===== TEXT SECTION
Your Vera Wangs are lovely, and there's a pair of round cat eyes at the vintage site LipMixGirl posted that would absolutely rock on you.

You should take pics when trying on those under consideration, then post the shots here and let us help you decide. If you're like me, you won't be talked out of the ones you fancy the most, but at least we'd get to see more of your lovely mug, in the process.


----------



## Jes (Jun 16, 2006)

This isn't the issue at hand, I realize, but take someone honest with you when picking frames. I have found that while sure I know my taste and my limits and what looks good on me, I'm very wrong, and look like positive ass when wearing glasses I've chosen for myself. Do not go alone and do not go with a pollyanna who wants you to feel good about yourself despite the fact that your fave frames make you look institutionalizeable (a word?)

I'm just trying to help, people.


----------



## Sandie S-R (Jun 16, 2006)

With frames being somewhat universal now...looking in the Men's section will give you a lot of frames that are somewhat wider, and not necessarily to manish looking.

I got my glasses at Costco. I wear progressive lenses, and I got rimless Titanium frames. The bridge and bows are a pinky/mauve color. I can't believe how lightweight they are, it is like wearing nothing. And...Costco's prices are the bomb. My last pair that I got at Kaiser's Optical were over $400. These were only $189.00.
==========
===== DATA LINES
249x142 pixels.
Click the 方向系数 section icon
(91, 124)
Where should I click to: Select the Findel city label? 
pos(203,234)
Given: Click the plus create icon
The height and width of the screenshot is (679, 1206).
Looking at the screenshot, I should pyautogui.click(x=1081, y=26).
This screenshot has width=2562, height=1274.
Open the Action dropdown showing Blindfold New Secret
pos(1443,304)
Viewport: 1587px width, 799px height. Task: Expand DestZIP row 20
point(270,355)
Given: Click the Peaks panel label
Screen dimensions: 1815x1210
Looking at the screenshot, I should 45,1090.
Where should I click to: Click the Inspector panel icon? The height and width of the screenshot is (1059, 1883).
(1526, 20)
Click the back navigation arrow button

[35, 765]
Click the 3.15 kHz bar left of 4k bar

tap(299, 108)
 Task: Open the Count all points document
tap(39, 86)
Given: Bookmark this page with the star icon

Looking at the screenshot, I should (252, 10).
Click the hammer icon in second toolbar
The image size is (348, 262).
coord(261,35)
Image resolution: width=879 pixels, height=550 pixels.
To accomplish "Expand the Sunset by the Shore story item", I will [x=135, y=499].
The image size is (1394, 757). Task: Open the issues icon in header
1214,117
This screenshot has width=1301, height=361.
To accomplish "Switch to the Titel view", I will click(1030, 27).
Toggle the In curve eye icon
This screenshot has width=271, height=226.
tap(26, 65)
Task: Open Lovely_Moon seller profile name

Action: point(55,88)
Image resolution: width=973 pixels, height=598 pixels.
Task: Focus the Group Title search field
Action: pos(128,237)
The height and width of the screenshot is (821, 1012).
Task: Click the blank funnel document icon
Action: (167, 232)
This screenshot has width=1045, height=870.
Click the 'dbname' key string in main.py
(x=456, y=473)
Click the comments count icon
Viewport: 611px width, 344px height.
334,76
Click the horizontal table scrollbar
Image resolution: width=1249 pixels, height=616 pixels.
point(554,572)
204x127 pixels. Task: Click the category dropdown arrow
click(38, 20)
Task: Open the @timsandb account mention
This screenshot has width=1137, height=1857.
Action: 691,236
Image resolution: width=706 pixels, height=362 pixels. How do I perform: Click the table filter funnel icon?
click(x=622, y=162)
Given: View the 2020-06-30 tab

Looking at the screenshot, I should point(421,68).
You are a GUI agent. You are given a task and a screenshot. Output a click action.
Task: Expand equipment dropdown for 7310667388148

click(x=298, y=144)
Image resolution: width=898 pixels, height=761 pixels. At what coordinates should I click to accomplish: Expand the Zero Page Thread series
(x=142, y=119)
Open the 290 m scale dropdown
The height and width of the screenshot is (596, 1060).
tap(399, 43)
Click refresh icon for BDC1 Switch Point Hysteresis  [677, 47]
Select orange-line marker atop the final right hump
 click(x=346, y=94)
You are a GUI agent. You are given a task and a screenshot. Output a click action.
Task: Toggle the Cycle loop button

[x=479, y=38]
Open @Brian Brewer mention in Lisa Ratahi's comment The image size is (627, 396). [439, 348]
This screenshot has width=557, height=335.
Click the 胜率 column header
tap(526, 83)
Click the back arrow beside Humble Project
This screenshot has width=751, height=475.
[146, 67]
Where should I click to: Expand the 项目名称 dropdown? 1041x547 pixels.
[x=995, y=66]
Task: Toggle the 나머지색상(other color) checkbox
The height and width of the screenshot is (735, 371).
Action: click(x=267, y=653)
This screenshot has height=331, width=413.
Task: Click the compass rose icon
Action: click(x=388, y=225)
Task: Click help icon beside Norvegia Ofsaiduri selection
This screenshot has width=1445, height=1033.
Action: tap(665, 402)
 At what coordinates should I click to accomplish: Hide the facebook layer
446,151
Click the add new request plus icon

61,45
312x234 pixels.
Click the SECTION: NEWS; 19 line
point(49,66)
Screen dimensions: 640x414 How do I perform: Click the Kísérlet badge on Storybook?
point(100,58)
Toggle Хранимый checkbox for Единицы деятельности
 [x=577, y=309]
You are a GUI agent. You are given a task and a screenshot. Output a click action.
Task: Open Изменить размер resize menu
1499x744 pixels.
==========
[TASKS TO CARRY OUT]
a) Reproduce the forum thread on choosing eyeglass frames word for word, from its first line to its last.
b) Pull out every line of the records that contains the string "back", copying each line in full. Match case exactly.

[IN RESPONSE]
a)
Your Vera Wangs are lovely, and there's a pair of round cat eyes at the vintage site LipMixGirl posted that would absolutely rock on you.

You should take pics when trying on those under consideration, then post the shots here and let us help you decide. If you're like me, you won't be talked out of the ones you fancy the most, but at least we'd get to see more of your lovely mug, in the process.


----------



## Jes (Jun 16, 2006)

This isn't the issue at hand, I realize, but take someone honest with you when picking frames. I have found that while sure I know my taste and my limits and what looks good on me, I'm very wrong, and look like positive ass when wearing glasses I've chosen for myself. Do not go alone and do not go with a pollyanna who wants you to feel good about yourself despite the fact that your fave frames make you look institutionalizeable (a word?)

I'm just trying to help, people.


----------



## Sandie S-R (Jun 16, 2006)

With frames being somewhat universal now...looking in the Men's section will give you a lot of frames that are somewhat wider, and not necessarily to manish looking.

I got my glasses at Costco. I wear progressive lenses, and I got rimless Titanium frames. The bridge and bows are a pinky/mauve color. I can't believe how lightweight they are, it is like wearing nothing. And...Costco's prices are the bomb. My last pair that I got at Kaiser's Optical were over $400. These were only $189.00.

b)
Click the back navigation arrow button
Click the back arrow beside Humble Project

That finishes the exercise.